> _DESCRIPTION OF THE TASK_
Provide an exact copy of the lines from the beginning of the records through the line that includes "Click the wallstreet ONLINE logo", and of no others.

> _GIVEN DATA_
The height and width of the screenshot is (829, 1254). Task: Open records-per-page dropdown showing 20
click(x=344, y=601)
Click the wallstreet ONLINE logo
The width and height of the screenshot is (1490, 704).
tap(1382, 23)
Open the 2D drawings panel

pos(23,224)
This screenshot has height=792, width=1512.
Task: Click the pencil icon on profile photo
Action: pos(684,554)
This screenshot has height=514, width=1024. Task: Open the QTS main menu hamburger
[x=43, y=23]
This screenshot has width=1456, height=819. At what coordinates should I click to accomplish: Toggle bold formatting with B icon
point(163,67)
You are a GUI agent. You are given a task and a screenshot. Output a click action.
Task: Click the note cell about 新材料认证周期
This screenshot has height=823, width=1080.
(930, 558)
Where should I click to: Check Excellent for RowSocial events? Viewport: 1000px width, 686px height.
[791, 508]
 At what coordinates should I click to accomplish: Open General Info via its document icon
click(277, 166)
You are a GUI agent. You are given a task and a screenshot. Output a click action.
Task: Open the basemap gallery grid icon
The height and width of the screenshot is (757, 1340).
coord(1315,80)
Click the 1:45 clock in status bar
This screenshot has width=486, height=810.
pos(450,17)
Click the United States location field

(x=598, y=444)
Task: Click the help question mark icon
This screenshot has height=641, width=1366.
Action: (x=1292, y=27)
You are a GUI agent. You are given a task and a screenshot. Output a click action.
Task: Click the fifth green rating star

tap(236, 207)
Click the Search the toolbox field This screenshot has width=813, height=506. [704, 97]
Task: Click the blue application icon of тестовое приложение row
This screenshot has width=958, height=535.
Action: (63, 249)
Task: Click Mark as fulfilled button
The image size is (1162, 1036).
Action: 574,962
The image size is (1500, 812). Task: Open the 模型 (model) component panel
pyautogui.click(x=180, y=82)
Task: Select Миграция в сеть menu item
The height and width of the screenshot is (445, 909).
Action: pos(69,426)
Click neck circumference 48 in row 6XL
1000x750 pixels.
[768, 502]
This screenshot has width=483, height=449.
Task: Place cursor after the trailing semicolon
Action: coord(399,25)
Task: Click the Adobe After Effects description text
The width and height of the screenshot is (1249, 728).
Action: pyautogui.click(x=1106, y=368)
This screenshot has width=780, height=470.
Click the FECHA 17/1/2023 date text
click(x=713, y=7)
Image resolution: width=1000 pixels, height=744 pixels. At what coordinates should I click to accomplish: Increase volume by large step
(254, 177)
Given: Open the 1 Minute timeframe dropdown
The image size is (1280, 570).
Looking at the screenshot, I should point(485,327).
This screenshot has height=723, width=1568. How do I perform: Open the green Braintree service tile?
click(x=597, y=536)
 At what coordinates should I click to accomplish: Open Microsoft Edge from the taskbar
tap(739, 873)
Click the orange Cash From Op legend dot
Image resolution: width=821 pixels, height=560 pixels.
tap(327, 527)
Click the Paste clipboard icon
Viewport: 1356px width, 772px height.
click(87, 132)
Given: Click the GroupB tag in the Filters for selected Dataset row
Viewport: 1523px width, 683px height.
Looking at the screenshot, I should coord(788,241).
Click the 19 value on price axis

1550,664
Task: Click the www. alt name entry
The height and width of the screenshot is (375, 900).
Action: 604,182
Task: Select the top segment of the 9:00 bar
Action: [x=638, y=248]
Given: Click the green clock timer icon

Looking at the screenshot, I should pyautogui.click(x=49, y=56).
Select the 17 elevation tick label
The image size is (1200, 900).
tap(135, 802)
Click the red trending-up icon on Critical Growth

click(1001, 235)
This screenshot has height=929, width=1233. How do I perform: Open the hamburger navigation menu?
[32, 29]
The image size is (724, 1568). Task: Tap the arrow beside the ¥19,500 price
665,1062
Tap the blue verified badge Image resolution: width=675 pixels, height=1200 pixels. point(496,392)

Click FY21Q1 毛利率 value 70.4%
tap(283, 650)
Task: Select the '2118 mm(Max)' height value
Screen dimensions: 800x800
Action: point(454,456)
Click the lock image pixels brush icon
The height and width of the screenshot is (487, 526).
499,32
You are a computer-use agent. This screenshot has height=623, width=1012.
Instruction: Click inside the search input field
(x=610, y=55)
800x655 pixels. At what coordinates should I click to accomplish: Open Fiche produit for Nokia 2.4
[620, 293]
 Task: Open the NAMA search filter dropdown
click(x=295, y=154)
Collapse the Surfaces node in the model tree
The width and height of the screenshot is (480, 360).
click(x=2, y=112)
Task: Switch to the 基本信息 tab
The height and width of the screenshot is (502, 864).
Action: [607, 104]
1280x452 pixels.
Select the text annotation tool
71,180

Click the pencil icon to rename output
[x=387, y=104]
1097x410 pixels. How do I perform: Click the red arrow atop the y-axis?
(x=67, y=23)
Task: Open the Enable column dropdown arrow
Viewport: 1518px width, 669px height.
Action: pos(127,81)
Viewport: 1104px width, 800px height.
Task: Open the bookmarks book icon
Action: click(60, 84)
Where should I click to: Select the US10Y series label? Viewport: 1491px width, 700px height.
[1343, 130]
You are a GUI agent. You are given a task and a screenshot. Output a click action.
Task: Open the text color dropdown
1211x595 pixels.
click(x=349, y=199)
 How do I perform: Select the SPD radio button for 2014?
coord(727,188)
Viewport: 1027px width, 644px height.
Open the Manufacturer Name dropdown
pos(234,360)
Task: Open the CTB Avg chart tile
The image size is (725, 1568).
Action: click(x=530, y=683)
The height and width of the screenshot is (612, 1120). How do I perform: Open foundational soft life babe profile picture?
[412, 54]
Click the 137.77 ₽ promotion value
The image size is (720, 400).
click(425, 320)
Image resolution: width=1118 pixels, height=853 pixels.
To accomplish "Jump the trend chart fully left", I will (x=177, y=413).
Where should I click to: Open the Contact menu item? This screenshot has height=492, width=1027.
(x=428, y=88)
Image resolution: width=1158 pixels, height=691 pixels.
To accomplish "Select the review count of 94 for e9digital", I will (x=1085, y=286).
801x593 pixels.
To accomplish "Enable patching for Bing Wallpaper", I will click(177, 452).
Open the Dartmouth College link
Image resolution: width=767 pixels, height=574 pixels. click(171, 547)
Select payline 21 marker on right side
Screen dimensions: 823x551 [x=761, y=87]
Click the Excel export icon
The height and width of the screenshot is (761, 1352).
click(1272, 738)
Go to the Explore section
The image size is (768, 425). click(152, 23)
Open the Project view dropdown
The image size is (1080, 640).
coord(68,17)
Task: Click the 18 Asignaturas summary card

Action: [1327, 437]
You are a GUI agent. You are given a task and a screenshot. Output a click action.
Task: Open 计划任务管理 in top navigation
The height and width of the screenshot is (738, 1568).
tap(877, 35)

> _SOLUTION_
The height and width of the screenshot is (829, 1254). Task: Open records-per-page dropdown showing 20
click(x=344, y=601)
Click the wallstreet ONLINE logo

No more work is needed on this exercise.